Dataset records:
_ _ _
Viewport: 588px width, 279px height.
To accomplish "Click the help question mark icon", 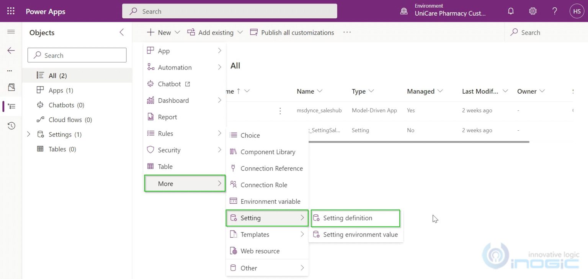I will click(x=554, y=11).
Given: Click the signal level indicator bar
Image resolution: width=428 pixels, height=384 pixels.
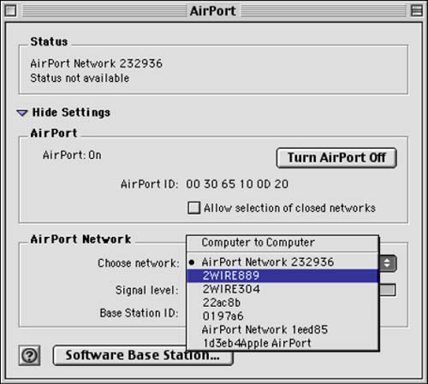Looking at the screenshot, I should (387, 290).
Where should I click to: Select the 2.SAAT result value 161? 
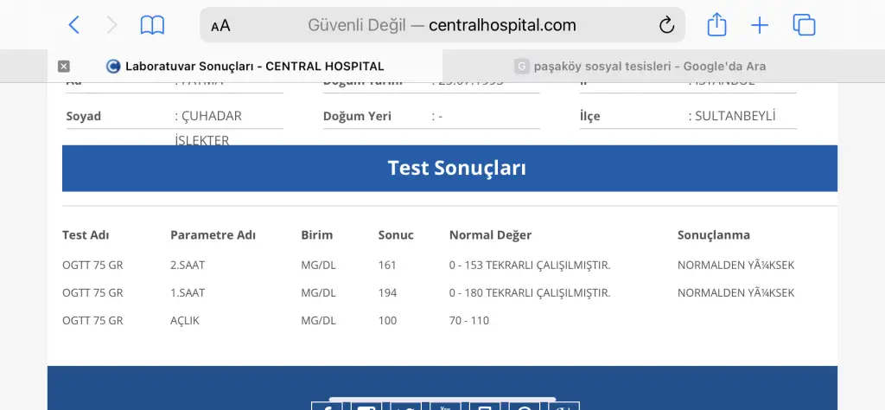[387, 265]
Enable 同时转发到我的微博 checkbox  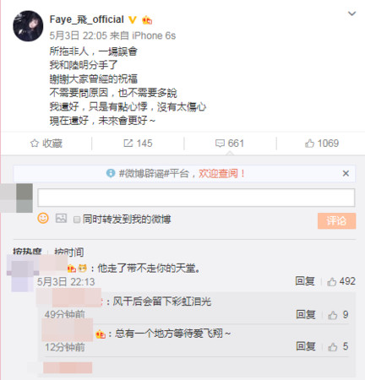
_ _ _
Write out the rows again without changes, covering the stretch from the line that contains "Where should I" through the end of the rows, and leave the pictures out.

| SOLVED EXERCISE |
Where should I click to: Select the 2.SAAT result value 161? 
[387, 265]
Enable 同时转发到我的微博 checkbox  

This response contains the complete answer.